▸ **WORK ITEM**
From the Cosmos DB article below, print verbatim the passage that opens with the words containing "class Patient" and closes with "as a parameter.".

▸ **PROVIDED TEXT**
OdeToCode IC Logo

Counting Array Entries in a Cosmos DB Document

Thursday, August 30, 2018

I’ve been trying to figure out the most efficient approach to counting matches in a Cosmos DB array, without redesigning collections and documents.

To explain the scenario, imagine a document based on the following class.

class Patient
    [JsonProperty(PropertyName = "id")]
    public string Id { get; set; }

    public int[] Attributes { get; set; }   

I need a query to return patient documents with a count of how many values in the Attributes property match the values in an array I provide as a parameter.

That’s very abstract, so imagine the numbers in the array each represent a patient’s favorite food. 1 is pasta, 2 is beef, 3 is pork, 4 is chicken, 5 is eggplant, 6 is cauliflower, and so on. An Attributes value of [1, 4, 6] means a patient likes pasta, chicken, and cauliflower.

▸ **GIVEN INFORMATION**

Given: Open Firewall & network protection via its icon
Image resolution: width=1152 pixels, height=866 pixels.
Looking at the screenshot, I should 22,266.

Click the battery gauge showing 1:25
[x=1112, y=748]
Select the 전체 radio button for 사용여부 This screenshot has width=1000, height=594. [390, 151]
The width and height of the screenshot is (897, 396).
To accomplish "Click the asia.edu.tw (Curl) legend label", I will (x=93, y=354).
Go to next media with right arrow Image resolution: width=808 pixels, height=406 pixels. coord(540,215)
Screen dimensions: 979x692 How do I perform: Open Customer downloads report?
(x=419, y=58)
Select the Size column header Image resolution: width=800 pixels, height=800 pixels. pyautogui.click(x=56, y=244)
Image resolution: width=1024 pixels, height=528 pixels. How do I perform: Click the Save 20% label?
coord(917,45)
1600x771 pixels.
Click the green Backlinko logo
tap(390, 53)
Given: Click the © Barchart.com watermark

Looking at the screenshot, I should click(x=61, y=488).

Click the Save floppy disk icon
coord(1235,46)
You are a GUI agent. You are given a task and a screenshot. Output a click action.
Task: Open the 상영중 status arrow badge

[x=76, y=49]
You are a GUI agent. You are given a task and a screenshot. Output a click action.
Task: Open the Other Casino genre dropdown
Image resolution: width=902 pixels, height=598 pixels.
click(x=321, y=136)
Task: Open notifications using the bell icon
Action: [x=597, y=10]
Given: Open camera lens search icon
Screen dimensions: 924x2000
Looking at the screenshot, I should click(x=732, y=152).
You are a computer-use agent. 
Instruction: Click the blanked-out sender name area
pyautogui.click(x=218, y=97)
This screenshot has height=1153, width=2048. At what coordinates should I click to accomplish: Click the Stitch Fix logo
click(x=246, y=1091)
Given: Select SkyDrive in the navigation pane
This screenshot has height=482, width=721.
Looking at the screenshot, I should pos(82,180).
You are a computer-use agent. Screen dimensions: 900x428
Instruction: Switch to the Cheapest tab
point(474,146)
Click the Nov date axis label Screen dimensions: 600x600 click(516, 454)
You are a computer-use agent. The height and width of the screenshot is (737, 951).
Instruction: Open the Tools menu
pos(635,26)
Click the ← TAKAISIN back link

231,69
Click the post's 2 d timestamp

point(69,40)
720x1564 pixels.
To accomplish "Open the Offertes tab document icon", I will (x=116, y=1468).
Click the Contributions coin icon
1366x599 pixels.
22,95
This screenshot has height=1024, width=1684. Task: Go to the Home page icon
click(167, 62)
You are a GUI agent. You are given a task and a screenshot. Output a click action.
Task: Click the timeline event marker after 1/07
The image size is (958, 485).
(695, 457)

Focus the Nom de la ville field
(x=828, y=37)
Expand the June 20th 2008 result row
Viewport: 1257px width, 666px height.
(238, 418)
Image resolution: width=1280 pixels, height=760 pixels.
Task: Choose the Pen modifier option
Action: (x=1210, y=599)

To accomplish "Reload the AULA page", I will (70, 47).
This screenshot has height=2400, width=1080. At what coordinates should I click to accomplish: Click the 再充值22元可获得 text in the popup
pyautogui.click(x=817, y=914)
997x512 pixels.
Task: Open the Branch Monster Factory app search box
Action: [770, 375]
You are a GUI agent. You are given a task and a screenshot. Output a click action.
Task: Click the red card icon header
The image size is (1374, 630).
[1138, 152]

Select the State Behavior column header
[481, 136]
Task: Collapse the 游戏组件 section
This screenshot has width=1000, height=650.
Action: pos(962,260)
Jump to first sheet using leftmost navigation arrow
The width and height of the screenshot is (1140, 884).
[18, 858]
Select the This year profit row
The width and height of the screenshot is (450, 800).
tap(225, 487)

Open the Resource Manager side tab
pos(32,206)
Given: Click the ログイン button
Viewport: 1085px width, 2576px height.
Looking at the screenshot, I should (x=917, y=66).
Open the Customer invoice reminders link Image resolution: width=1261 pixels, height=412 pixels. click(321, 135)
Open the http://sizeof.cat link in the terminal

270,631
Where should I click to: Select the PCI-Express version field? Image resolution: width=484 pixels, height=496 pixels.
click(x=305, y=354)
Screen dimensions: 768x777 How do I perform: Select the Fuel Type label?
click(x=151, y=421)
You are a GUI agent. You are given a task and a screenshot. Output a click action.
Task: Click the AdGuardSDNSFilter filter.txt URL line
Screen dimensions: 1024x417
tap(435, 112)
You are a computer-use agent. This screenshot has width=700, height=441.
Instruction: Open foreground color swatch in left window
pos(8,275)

▸ **YOUR SOLUTION**
class Patient
    [JsonProperty(PropertyName = "id")]
    public string Id { get; set; }

    public int[] Attributes { get; set; }   

I need a query to return patient documents with a count of how many values in the Attributes property match the values in an array I provide as a parameter.